Re: [PATCH] Bug 3281

From: Amos Jeffries <squid3_at_treenet.co.nz>
Date: Fri, 02 Sep 2011 18:29:58 +1200

On 02/09/11 04:55, Alex Rousskov wrote:
> On 09/01/2011 05:47 AM, Amos Jeffries wrote:
>> This patch seeks to avoids race conditions between the AsyncCalls for
>> the pconn monitoring handlers and lookups pulling pconn up for use.
>
> ...
>
>> It adds checks for the timeout handler, as discussed in bug 3281,
>> preventing the related type of race from the timeout handler.
>
>> + // our connection timeout handler is scheduled to run already. unsafe
>> + if (fd_table[conn->fd].timeoutHandler == NULL)
>> + return false;
>
> I am not strongly against this, but it would be more elegant and may be
> more efficient to let the about-to-timeout connections to be reused
> instead. This can be safely done, for example, by canceling the pending
> timeout notification callback in the connection giving code.

Cancelling calls here would mean re-writing IdleConnList to store those
calls to be cancelled. As it stands right now once scheduled there is no
code outside the AsyncEngine with a pointer to them.
  This patch would still be needed after all that change but would
cancel and return true instead of just returning false.

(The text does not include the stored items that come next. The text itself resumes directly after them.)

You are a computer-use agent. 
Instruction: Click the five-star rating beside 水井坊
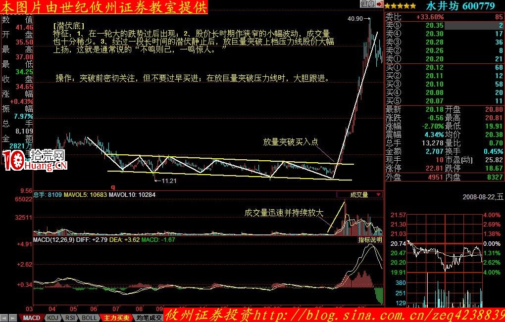click(400, 5)
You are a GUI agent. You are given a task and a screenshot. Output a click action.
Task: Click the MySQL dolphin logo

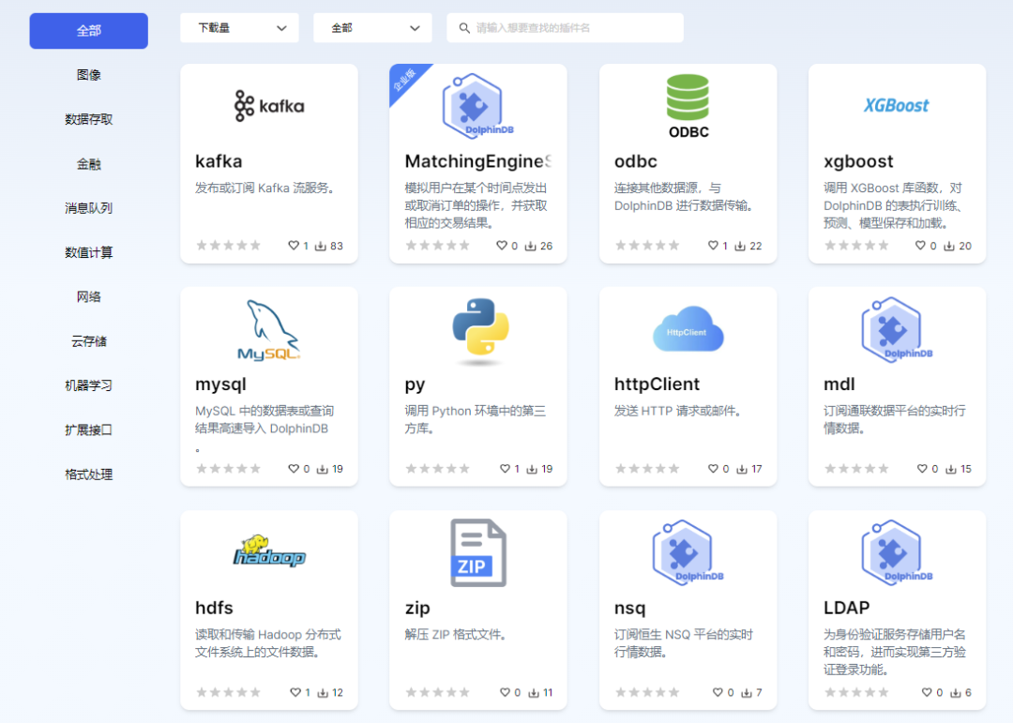tap(269, 329)
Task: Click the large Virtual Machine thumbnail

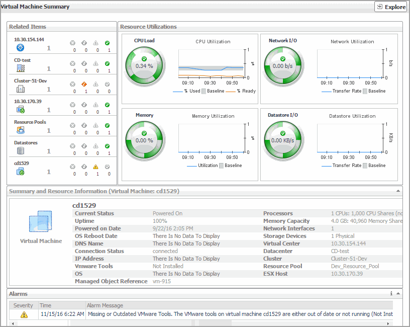Action: tap(41, 221)
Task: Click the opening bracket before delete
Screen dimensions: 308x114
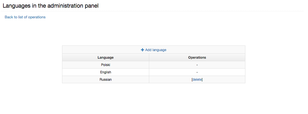Action: (192, 80)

I'll post a new patch shortly. With isAvailable() protecting against
unsafe re-use cases the handlers on both read and timeout can now
unconditionally cleanup and close the idle conn. Read callback may not
even need to bother about the CLOSING flag, but I think the forced
fd_table[] close cycle on shutdown (bug 2110) might still cause that case.

>
> Thank you,
>
> Alex.
> P.S. Higher level rant: We have an increasing amount of code devoted to
> checking whether some Comm information is already "in flight" and trying
> to predict what it will be or trying to react to it before it comes to
> us. Most of that code accesses internal Comm structures. I understand
> that this code is being created to address specific problems, but the
> direction of this worries me.
>
> We need to think of a better (uniform and encapsulated) way to handle
> the asynchronous nature of Comm-Job relationship or we will end up with
> too many similar-but-different and half-working checks in all Comm-using
> Jobs. We have been there before with the old spaghetti code (for
> slightly different reasons); let's try not to fall into the same trap.
>
> I do not have a well-formulated suggestion for the above high-level
> problem, but I may be able to spend some time on it after Rock Store is
> in. Meanwhile, every time you write fd_table[] outside of Comm, please
> pause and ask yourself whether there is a better way of doing it :-).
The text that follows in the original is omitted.